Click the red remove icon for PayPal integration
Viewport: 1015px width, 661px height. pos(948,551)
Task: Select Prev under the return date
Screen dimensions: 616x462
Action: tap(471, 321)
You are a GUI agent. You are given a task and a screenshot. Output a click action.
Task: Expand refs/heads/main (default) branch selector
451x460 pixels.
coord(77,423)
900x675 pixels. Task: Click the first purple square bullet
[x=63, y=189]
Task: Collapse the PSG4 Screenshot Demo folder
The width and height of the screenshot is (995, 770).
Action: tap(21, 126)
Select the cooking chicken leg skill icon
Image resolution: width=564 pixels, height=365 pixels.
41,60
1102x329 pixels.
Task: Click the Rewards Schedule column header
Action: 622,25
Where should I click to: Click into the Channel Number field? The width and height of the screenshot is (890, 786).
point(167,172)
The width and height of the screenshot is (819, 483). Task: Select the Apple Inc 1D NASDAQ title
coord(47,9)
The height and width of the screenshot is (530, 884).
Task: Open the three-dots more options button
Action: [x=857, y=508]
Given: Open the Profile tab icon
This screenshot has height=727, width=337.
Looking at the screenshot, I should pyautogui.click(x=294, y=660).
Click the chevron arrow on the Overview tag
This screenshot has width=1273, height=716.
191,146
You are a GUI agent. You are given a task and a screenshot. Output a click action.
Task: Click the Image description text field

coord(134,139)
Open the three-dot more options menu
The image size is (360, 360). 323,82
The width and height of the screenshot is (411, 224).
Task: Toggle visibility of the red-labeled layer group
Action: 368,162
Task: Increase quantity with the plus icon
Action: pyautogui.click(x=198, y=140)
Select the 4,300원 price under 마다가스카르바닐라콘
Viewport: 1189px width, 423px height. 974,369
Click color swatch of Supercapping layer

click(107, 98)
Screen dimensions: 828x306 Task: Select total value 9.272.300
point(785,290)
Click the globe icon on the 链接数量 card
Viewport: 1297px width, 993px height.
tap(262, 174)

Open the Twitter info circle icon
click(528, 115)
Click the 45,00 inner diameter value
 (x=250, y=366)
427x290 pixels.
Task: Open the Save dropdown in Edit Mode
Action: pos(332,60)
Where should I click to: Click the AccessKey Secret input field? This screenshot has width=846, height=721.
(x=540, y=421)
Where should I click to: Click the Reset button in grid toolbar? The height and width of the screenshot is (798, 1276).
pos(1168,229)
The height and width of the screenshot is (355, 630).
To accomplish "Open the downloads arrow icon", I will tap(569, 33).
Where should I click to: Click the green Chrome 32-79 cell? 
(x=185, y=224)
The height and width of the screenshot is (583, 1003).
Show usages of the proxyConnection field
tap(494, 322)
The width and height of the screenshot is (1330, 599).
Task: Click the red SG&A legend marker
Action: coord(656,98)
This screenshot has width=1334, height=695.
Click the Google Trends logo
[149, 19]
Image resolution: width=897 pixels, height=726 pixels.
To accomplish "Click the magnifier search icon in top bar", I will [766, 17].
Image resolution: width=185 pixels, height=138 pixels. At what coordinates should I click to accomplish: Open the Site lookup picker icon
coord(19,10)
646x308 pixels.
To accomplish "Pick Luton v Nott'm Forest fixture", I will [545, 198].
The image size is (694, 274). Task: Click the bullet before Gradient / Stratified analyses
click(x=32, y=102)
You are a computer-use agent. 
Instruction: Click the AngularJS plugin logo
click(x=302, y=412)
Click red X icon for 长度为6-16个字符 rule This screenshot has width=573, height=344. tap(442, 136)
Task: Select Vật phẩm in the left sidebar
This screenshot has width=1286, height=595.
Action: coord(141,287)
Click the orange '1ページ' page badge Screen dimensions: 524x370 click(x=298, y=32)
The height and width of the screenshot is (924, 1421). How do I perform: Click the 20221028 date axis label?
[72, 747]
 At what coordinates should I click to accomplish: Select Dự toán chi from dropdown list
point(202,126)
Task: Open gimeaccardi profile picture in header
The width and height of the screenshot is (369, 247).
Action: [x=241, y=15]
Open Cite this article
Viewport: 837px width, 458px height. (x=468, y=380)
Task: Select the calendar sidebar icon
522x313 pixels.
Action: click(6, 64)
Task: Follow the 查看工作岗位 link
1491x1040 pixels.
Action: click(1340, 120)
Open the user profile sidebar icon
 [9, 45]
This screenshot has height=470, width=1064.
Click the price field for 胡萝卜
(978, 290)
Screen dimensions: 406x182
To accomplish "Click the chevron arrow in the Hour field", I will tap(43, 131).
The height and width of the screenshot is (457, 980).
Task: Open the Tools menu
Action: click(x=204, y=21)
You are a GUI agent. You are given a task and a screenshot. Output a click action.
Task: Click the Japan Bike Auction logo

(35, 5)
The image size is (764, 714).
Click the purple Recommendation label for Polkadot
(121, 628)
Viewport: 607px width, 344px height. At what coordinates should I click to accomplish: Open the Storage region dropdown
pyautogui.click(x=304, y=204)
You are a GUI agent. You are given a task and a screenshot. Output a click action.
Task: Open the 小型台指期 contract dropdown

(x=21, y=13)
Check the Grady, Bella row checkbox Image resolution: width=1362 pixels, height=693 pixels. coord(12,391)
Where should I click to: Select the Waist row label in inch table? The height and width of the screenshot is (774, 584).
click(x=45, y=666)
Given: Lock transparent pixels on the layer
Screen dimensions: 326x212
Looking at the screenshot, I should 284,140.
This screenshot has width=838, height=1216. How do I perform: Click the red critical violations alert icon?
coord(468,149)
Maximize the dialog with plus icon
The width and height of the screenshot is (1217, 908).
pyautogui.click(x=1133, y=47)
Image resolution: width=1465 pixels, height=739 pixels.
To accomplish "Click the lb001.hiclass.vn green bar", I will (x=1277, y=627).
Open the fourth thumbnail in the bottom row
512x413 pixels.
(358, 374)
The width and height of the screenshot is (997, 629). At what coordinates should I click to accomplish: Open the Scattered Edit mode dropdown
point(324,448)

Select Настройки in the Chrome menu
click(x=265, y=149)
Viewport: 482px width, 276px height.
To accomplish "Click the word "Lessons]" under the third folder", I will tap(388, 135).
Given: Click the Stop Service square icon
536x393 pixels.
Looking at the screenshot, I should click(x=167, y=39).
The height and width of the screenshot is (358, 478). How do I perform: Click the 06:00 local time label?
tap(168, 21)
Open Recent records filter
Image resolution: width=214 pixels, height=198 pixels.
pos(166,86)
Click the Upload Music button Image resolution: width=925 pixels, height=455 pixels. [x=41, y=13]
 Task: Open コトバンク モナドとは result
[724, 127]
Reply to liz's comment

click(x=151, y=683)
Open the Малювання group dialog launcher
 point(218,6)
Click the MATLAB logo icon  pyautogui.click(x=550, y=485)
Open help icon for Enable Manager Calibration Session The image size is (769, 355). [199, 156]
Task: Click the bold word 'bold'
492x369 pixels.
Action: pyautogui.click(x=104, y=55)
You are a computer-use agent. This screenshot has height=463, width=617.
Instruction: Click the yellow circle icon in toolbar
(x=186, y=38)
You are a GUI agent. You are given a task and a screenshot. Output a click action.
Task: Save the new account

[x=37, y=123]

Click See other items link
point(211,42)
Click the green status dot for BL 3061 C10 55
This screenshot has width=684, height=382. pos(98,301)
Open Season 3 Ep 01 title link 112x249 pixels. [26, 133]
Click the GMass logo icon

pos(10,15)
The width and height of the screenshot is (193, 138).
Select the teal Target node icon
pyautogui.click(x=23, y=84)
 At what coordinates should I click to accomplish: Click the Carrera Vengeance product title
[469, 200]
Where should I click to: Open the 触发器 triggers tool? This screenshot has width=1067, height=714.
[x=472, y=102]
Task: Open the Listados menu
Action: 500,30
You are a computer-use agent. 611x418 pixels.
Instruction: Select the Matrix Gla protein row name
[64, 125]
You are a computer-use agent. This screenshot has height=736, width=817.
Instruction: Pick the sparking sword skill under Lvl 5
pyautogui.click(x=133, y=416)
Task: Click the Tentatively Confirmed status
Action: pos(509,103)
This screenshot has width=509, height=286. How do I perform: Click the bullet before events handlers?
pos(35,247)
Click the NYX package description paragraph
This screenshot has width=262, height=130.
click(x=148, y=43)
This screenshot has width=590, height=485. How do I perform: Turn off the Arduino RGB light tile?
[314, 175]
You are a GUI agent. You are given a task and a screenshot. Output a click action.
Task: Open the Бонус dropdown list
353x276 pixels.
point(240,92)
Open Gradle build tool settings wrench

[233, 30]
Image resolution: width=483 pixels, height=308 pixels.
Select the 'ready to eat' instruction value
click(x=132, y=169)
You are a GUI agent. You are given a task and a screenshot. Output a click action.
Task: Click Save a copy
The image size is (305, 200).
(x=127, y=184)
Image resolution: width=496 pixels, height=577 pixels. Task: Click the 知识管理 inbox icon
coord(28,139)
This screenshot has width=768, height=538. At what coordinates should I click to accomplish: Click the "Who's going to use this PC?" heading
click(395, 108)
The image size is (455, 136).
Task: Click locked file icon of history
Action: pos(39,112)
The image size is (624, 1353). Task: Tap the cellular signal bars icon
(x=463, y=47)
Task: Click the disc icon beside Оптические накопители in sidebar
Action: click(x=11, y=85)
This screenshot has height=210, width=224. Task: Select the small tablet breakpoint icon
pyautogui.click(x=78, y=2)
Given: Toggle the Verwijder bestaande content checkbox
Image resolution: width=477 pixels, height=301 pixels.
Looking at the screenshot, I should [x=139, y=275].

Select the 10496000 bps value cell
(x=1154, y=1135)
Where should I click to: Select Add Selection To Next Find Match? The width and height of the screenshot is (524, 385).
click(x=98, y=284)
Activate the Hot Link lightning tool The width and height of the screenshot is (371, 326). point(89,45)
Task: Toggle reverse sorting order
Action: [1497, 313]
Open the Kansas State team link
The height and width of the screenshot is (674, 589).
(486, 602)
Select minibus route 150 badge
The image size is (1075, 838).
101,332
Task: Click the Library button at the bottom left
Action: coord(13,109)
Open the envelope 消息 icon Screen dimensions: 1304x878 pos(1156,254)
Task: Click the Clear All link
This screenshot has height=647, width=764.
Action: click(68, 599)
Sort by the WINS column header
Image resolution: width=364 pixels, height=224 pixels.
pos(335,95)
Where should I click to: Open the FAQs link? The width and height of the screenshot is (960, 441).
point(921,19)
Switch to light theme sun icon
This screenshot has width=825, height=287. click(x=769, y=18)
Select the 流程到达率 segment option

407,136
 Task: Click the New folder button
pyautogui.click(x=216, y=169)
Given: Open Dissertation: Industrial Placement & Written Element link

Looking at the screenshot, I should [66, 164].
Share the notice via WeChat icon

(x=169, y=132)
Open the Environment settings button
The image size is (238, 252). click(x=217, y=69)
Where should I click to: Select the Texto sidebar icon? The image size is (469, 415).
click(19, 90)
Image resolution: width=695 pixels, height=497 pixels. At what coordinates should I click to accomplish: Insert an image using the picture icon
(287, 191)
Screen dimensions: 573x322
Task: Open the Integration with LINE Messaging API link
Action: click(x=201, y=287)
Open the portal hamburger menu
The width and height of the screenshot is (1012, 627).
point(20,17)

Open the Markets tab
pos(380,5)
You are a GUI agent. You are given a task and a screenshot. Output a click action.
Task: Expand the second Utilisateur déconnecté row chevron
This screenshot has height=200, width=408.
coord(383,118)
————
=== EXERCISE PROMPT ===
Pull every line containing "checkbox" out of the data above.

=== EXERCISE SOLUTION ===
Check the Grady, Bella row checkbox Image resolution: width=1362 pixels, height=693 pixels. coord(12,391)
Given: Toggle the Verwijder bestaande content checkbox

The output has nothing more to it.